La finale s’était ensuite déroulée dans un contexte tendu. Au cours de la rencontre, les joueurs sénégalais avaient momentanément quitté la pelouse. Après examen du dossier, les commissions compétentes de la CAF avaient homologué une victoire 3-0 en faveur du Maroc par forfait du Sénégal. Cette décision a ensuite fait l’objet d’un recours devant le Tribunal arbitral du sport (TAS), où le dossier est toujours suivi.
Le duel Rabat-Madrid s’invite dans le Mondial 2030
Plusieurs mois après cette séquence, un autre dossier oppose désormais Rabat et Madrid. Les deux pays, coorganisateurs de la Coupe du monde 2030 avec le Portugal, ambitionnent d’accueillir la finale de la compétition. Si aucune décision n’a encore été annoncée par la FIFA, les déclarations publiques se multiplient.
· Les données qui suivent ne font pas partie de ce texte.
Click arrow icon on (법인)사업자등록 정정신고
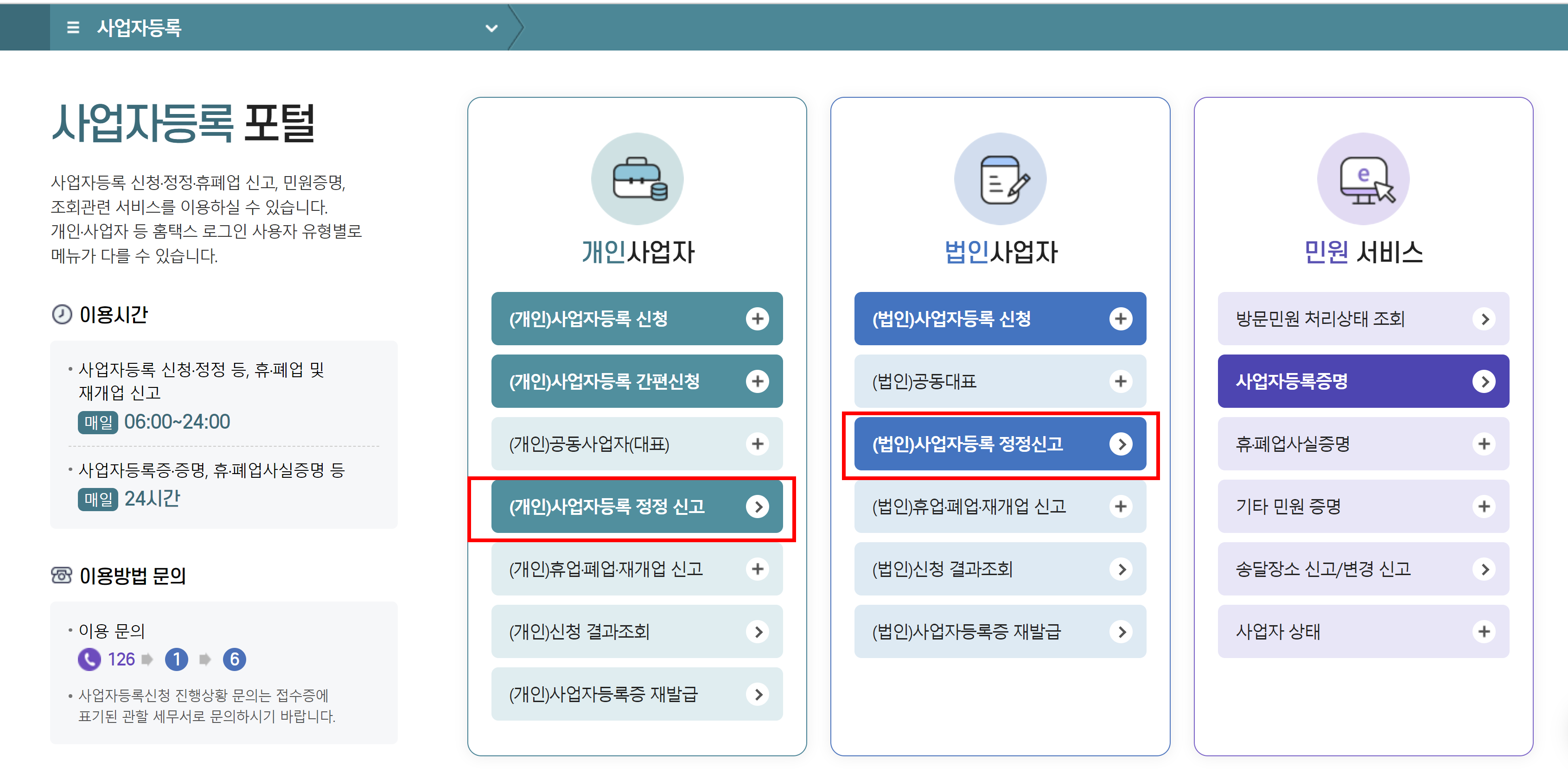This screenshot has height=779, width=1568. tap(1121, 444)
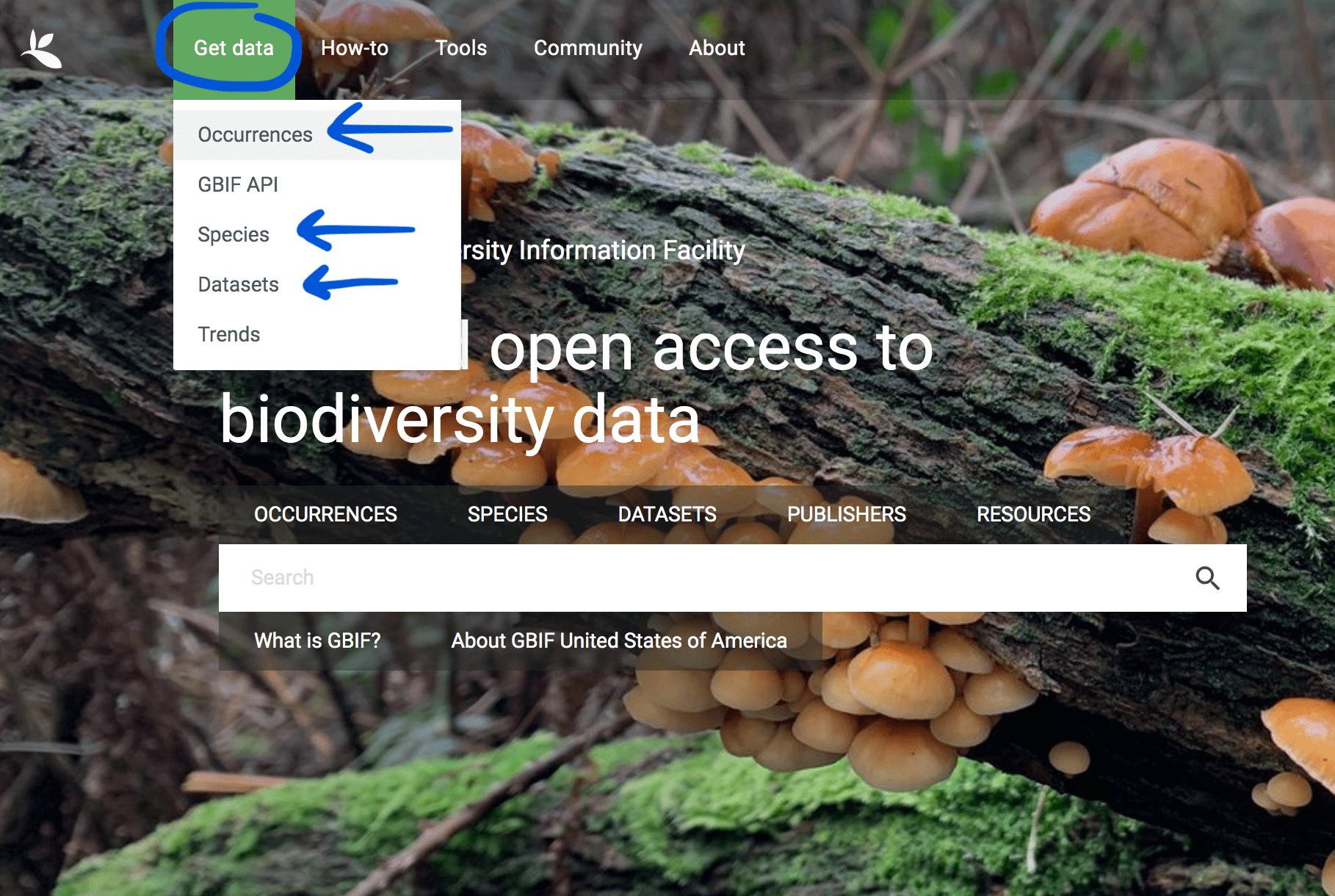This screenshot has width=1335, height=896.
Task: Open the Community menu
Action: 587,48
La ministre espagnole des Sports, Milagros Tolón, a affirmé que l’Espagne « mérite » d’organiser la finale et qu’elle poursuivra ses démarches auprès de la FIFA. Ces prises de position interviennent alors que plusieurs médias espagnols évoquent régulièrement les relations entre Gianni Infantino et les autorités marocaines dans le débat sur le choix du stade qui accueillera la finale.
Deux dossiers distincts, une chronologie comparable
Les deux situations restent différentes par leur nature. La finale de la CAN 2025 concernait une compétition organisée par la CAF, tandis que l’attribution de la finale du Mondial 2030 relève exclusivement de la FIFA. Les enjeux sportifs, institutionnels et juridiques ne sont donc pas identiques. En revanche, les deux séquences présentent une chronologie similaire.
Dans les deux cas, des interrogations sur l’impartialité du contexte apparaissent avant qu’une décision décisive ne soit rendue. Lors de la CAN 2025, les contestations avaient précédé la finale entre le Maroc et le Sénégal avant de se poursuivre devant le TAS. Pour le Mondial 2030, les débats portent déjà sur les conditions dans lesquelles la FIFA choisira entre Rabat et Madrid, alors même que l’instance mondiale n’a encore désigné aucun stade pour accueillir la finale.
Le TAS comme point de référence
Le contentieux né de la finale de la CAN 2025 demeure ainsi présent dans les mémoires alors que s’ouvre une nouvelle bataille autour d’un événement d’envergure du football mondial. D’un côté, un recours toujours associé à la finale Maroc-Sénégal devant le Tribunal arbitral du sport ; de l’autre, une compétition entre Rabat et Madrid pour accueillir la finale du Mondial 2030.
La FIFA maintient qu’aucune décision n’a été prise concernant le stade qui accueillera la finale. Les démentis publiés par l’instance mondiale et les déclarations des responsables espagnols prouvent néanmoins l’intensité du débat qui accompagne déjà cette future désignation, plusieurs années avant le coup d’envoi de la Coupe du monde 2030.